Noah became drunk and acted shamelessly.
Lot’s daughters caused Lot to become drunk to commit incest with him. Belshazzer held a drunken feast and praised idols of gold, silver, bronze, iron, wood, and stone. And in this drunken stupor he lost his kingdom.
We also know that the Bible seems in places to commend the drinking of wine.
Drink offerings of wine accompany many of the sacrifices in the Old Testament (Ex. 29:40; Num. 15:15).
Proverbs 31:6 Give strong drink to him who is perishing, And wine to him whose life is bitter.
Like many other things in our current age, the kind of wine that the Scriptures refer to has both abilities for good and evil. Wine is made through a process called fermentation--a form of decay as a result of the curse of sin. I will leave it to you to decide whether or not alcohol should be used?
II. Some Questions concerning Wine
Is it the same? Is today’s wine the same as Bible wine?
b. A second type of wine was called gluekos. We get our English word glucose from this root word. This was new wine--and especially sweet. This corresponds with the Hebrew word tirosh and is referenced in Proverbs 3:10, Hosea 9:2, and Joel 1:10. This was usually mixed with water before drinking.
c. The most referred to wine in both the Old and New Testaments is oinos (Gk) yayin (Hebrew). Yayin has the root meaning bubble up-- not because of the fermentation, but because of the process used to reduce it to a thick paste. Boiling kills bacteria, and the concentrate could be stored without worry of loss. It required less storage space as it was added to water for flavor. Even when the remixed content was allowed to ferment-- it had a lower alcohol content than that of wine naturally fermented. Possibly from fermentation as well as spillage. This practice of boiling grape juice down to pasty syrup was common throughout the ancient world and still exists in Palestine, Syria, Jordan, and Lebanon today.

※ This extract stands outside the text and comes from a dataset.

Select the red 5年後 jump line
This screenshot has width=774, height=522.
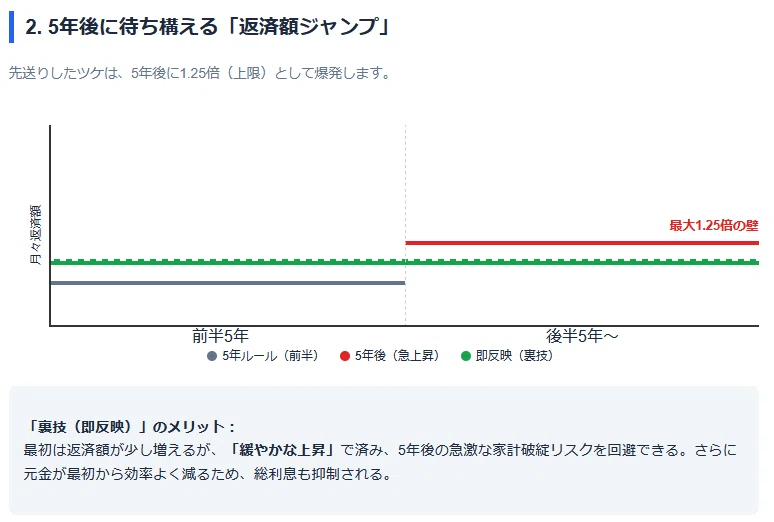click(582, 243)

Aristotle described the wines of Arcadia as being so thick that it had to scraped from the skins it was stored in and the scrapings needed to be diluted with water in order to make a drink.
Horace wrote in 35bc of a non-intoxicating wine, Pliny referred to this non-intoxicating wine. In the 9th book of his Odyssey Homer told of Ullyses putting in his boat a goatskin of sweet black wine that was diluted 20 to 1 before consumption.

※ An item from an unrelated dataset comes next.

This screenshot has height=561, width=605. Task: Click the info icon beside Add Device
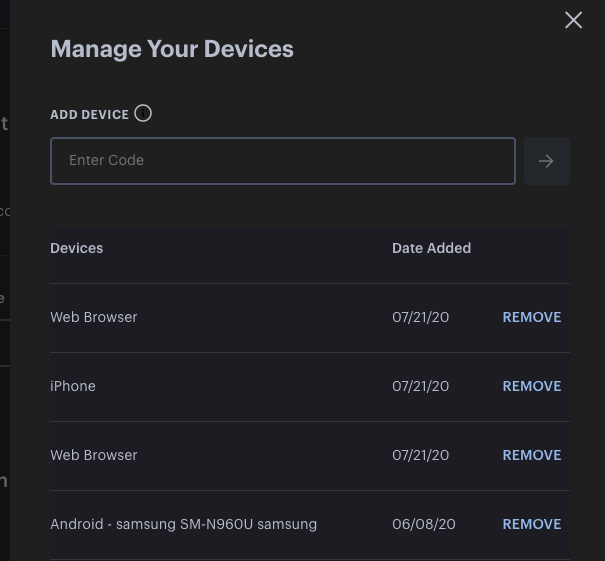[x=143, y=113]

Many wine-drinking Christians today mistakenly assume that what the New Testament meant by wine is identical to wine used today. This, however, is false. In fact today’s wine is by biblical definitions “strong drink,” and hence is forbidden in the Bible! What the Bible frequently meant by wine was basically purified water.
Stein researched wine-drinking in the ancient world, in Jewish sources, and in the Bible. He pointed out that wine in Homer’s day was twenty parts water and one part wine (Odyssey 9.208–9). Pliny referred to wine as eight parts water and one part wine (Natural History 14.6–54). According to Aristophanes, it was stronger: three parts water and two parts wine. Other classical Greek writers spoke of other mixtures: Euenos—three parts water, one part wine; Hesiod—three to one, water to wine; Alexis—four to one: Diocles and Anacreon—two to one: and Ion—three to one. The average was about three or four parts of water to one part of wine.